- _EXERCISE OBJECTIVE_
Look through the lines below and copy each one that includes "will".

================================

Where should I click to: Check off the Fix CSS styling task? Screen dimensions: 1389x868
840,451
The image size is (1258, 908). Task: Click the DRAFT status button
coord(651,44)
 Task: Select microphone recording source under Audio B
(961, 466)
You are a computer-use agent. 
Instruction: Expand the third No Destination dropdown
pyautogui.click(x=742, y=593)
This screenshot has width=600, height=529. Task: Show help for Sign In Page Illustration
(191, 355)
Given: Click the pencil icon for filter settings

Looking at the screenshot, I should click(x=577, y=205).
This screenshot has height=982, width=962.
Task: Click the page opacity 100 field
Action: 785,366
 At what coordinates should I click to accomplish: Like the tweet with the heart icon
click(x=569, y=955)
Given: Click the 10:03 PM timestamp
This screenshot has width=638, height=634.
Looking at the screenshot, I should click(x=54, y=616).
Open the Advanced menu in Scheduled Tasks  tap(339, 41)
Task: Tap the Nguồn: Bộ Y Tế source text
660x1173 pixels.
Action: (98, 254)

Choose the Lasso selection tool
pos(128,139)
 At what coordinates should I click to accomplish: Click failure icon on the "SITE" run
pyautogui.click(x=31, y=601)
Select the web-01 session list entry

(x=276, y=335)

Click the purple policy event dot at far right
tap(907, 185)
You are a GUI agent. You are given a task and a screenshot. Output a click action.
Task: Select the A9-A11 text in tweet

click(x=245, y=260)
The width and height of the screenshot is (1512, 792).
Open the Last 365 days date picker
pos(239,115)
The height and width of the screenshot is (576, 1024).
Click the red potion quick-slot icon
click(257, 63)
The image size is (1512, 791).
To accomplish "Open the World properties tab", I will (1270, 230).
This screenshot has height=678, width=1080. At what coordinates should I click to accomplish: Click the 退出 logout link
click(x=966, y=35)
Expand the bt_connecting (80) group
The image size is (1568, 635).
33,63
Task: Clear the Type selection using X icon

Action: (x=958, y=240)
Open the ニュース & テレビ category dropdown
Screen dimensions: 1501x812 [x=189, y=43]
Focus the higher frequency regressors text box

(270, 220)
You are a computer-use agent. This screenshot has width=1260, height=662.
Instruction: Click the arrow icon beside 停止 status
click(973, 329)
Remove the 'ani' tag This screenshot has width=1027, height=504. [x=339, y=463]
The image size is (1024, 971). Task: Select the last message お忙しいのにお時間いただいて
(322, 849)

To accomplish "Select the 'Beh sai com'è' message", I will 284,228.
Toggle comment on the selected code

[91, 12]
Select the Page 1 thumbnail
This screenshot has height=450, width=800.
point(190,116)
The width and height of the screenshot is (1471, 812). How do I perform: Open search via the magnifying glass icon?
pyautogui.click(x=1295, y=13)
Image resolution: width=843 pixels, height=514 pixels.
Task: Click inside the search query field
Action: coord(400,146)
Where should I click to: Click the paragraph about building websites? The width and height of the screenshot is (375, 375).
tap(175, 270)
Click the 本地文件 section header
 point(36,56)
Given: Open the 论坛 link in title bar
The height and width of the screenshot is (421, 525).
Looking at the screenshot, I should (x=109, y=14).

================================

- _OUTPUT OF THE TASK_
To accomplish "Open the World properties tab", I will (1270, 230).
To accomplish "Select the 'Beh sai com'è' message", I will 284,228.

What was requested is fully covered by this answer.